О современной «образованной» публике Маркевич писал А. К. Толстому 25 сентября 1873 г.: «Представьте себе общество, которое, как Вы сами знаете, не способно составить самого простого силлогизма; представьте себе панургово стадо[116], которому два-три пастуха (при стаде должны быть пастухи) указывают на это произведение как на произведение реакционера, обскуранта, „врага реформ и свободы“, пособника деспотизма и, кроме всего, – ужас! – страстного приверженца „идиотического классицизма“. Что же Вы хотите от этих баранов? Они, конечно, враждебно блеют. Вы говорите о людях, „не принадлежащих к известной клике“. Они, допускаю, не принадлежат к ней, но повторяют то, что говорит она, поскольку не имеют своего мнения, независимых мыслей, а главное, они более всего боятся упреков в том, что пренебрегают либерализмом. Вот он, священный идол, альфа и омега, великий Пан, которому все приносится в жертву. Быть преступным – можно, это сегодня даже очень принято, дураком – должно, но попробуйте затронуть зловонную мишуру, под которой копошится гном „петербургского либерализма“, и Вас сейчас же станут осыпать дерзкой руганью!
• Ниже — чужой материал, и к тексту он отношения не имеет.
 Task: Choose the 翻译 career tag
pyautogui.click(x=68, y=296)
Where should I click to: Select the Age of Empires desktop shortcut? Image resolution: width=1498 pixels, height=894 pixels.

Что до таланта, я начинаю верить в свой, по причине „враждебности“ к этому последнему сочинению, которое стало предметом споров везде, где его читают; с плохими сочинениями этого не бывает. Я должен также сказать, что оно нашло приверженцев там, где я мало ожидал того – в небольшом лагере славянофилов, например, и в кругу молодежи Московского университета. Это истинный триумф для меня!»[117].

Толстой отозвался с большим запозданием (5/17 декабря 1873 г.) и только на последние слова приведенного отрывка из письма Маркевича, видимо, не желая сейчас поддерживать его мнение о «петербургском либерализме», адептом которого был приятель Толстого Стасюлевич. Среди критических замечаний о романах Маркевича Толстой вставляет: «Прошу Вас, приезжайте этим летом в Алый Рог[118], и будем побольше говорить о Вашем новом произведении. Но и не дожидаясь того, мне бы очень хотелось, чтобы Вы сказали мне несколько слов [зач. ladessus]. То, что Вы говорите в письме о перевороте, совершающемся в умах молодого поколения, было для меня очень приятно. Я уже имею об этом понятие благодаря князю Цертелеву, московскому студенту, которого Вы видели в Карлсбаде и который этим летом приезжал два раза в Красный Рог»[119].

В письме к Щебальскому от 23 июля 1880 г. Маркевич дал сжатый и точный очерк того, что и почему происходит в обществе. «Если семинарство кинулось в радикализм социалистического оттенка в силу всего своего печального, грубого и приниженного быта, то в дворянской среде явление это следует именно искать в этой (passez moi le terme[120]) либеральной мастурбации на всякие парламентарные и республиканские порядки Запада, которой предавались у нас в прошлое царствование немалое число культурных тунеядцев, что им нисколько не мешало злоупотреблять своим помещичьим правом, проигрывая крестьян своих в карты, и предоставлять воспитание своих детей произволу матушки-судьбы. Нравственное безобразие папенек породило, да и порождает вновь и вновь „избитый“ уже, Вы правы, но далеко еще не изжитый тип Иринархов Овцыных»[121].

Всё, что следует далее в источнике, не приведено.